In our study, NLR is significantly higher in the mortality group than the surviving group (Table 1). We found a weak positive correlation between NLR and NIHSS, and a negative correlation between NLR and GCS (Table 3). We also found that the optimal cut of NLR level (7.54) is similar to Wang F et al. [12], but it has a low sensitivity and specificity. Besides, it is not independent variable to predict 30-day mortality. Sun et al have found that no signification relation was observed between NLR and 3 months mortality [13].
Hemorrhagic volume may be the key factor that affects ASH outcome. Hematoma itself can cause to secondary brain damage resulting in neurological deficits and fatality [14]. The mass effects and inflammatory contents of hematoma might cause necrosis.
Immune reaction is a major feature of ACH pathology and influences its course [9,15,16].
A hematoma includes an inflammatory blood cells including neutrophil, lymphocyte, microglia and molecular (proteases, cytokines, and reactive oxygen species components) [17-19]. Therefore, hematoma may lead to increase the inflammation of brain and NLR. In our study hematoma volume is significantly higher in the mortality group than the surviving group (Table 1,2).
Limitations
This is an observational single center study.
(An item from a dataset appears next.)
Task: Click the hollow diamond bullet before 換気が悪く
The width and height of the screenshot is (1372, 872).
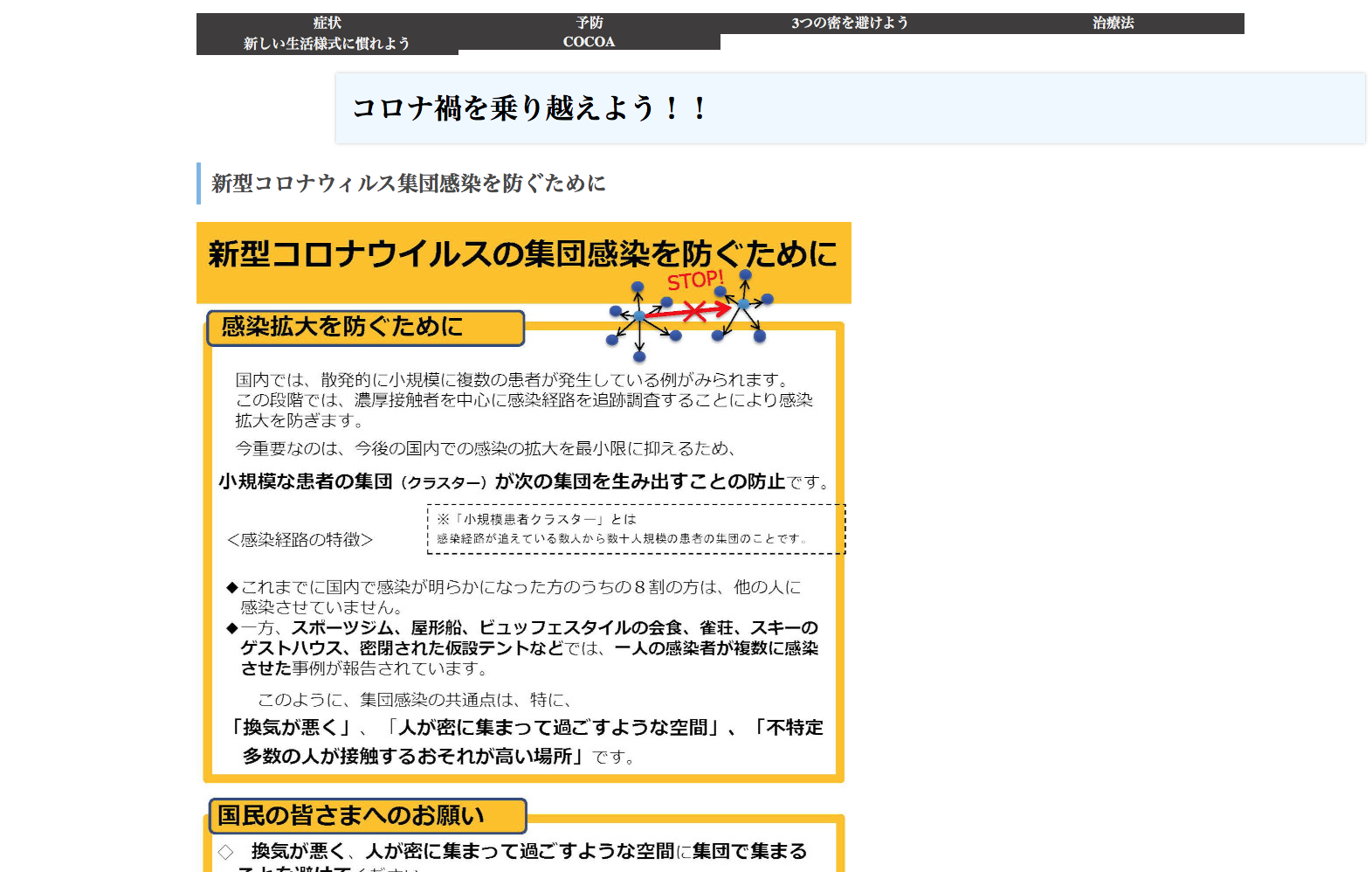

We couldn’t know the long-term results, because of the short duration of follow-up. The effect of the bleeding on the mortality is unknown. It is also unknown whether or not the hematoma volume has increased within 30 days, and its effect on mortality. The hemorrhage causing shifted effect in admission was excluded from the study because the mass effect may cause herniation and death.
Conclusion
NLR on admission is a significant predictor of mortality in acute ischemic stroke. It is also significantly higher in the mortality group than the survival group in acute hemorrhagic stroke, but it has lower sensitivity and specificity for short-term mortality then acute ischemic stroke [14,15]. NLR may be important to follow short-term mortality, but it can be affected by dependents variables such as hematoma volume.
Informed Consent
Written Consent was obtained from the participants.